Massive human rights violations and the collapse of Ukraine’s democratic potential should trouble all Europeans and Americans. An economic basket case on the EU’s eastern border will produce huge numbers of labor migrants and refugees. An ungovernable Ukraine will not be a reliable transit country for the large amounts of natural gas that flow from Russia to Europe. A stagnant authoritarian regime that generates periodic mass uprisings could at some point provoke a civil war or, not inconceivably, result in state failure. Permanent instability may even tempt Putin to consider military intervention along the lines of Georgia, unleashing a wider conflagration.
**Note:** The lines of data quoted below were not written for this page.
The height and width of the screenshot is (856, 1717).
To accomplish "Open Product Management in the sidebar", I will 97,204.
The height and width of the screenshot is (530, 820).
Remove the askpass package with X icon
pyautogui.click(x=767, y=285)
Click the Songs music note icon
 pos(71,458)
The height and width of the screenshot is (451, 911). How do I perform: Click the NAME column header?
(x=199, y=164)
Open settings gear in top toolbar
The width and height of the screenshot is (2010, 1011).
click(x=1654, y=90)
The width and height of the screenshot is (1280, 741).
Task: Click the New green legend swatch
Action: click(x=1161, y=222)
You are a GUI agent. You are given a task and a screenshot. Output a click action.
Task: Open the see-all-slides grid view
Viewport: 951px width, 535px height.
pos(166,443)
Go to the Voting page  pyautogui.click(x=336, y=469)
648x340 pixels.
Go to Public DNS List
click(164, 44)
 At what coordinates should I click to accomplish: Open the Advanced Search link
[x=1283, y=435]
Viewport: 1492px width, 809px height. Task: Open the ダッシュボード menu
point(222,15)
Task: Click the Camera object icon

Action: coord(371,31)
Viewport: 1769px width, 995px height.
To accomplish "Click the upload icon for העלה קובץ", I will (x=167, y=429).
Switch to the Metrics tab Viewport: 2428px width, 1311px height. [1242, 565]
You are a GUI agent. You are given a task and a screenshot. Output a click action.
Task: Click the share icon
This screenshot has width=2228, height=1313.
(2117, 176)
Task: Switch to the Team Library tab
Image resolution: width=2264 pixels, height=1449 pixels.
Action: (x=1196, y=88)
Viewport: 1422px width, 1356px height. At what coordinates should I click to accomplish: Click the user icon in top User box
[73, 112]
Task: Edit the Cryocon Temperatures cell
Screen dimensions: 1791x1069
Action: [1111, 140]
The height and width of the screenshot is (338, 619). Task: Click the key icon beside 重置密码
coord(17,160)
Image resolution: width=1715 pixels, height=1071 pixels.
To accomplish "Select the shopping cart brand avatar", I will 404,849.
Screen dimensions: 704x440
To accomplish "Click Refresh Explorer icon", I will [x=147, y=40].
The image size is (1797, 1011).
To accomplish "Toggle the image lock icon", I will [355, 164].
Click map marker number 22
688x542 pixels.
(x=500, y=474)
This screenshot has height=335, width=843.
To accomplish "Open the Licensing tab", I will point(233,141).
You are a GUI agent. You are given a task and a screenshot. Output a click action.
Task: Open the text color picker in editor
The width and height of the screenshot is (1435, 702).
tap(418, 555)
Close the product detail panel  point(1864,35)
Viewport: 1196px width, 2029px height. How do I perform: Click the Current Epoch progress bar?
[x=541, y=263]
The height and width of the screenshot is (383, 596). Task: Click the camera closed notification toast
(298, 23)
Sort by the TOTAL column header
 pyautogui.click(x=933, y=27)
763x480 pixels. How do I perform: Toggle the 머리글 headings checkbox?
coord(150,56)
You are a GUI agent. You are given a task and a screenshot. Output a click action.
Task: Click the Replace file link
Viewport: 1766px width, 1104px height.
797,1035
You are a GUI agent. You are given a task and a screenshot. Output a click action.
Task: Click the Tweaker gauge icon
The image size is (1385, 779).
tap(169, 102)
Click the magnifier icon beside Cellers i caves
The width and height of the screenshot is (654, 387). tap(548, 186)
Asked how they think the West can support their democratic aspirations right now, most Ukrainians say that Europe and the United States should squarely tell Yanukovych that a violent crackdown and a refusal to negotiate would have two immediate consequences. First, the West will take advantage of the Magnitsky Act, the 2012 U.S. law that bars Russian officials from traveling to the United States and accessing their U.S. bank accounts, and impose travel bans on top Ukrainian officials and their families. At the same time, visa restrictions could be loosened on ordinary Ukrainians. Second, Europe and the United States will freeze the billions of dollars of illegally acquired assets held by Yanukovych’s inner circle and their cronies in the West.
Ukrainians understand that these measures will not dismantle Yanukovych’s broken system: that is their job. But such measures would send a powerful signal to Ukraine’s democratic forces and provide the regime with incentives to lessen its exploitation of the population and its repression of the opposition, take round-table negotiations seriously, and perhaps even agree to new elections or a coalition government. Should the regime come to its senses, Ukrainians hope that Europe will leave the door open to an Association Agreement. Should the regime collapse, Ukrainians know that continued Western support of Ukrainian democracy will be critical to its survival. Above all, the United States and Europe will have to appreciate that their own interests require denying Putin his neo-imperial hopes for a weak Ukraine.
But even with their vital interests at stake in Ukraine, it remains to be seen whether Washington and Brussels understand that if they do too little to support Ukrainians in the streets now they will have to deal with far more instability later. U.S. and European officials have told Yanukovych to refrain from violence. Most Ukrainians would argue that, however positive, such vague admonitions without a clearly stated “or else” will have no impact on a brutal regime concerned only with power and self-enrichment.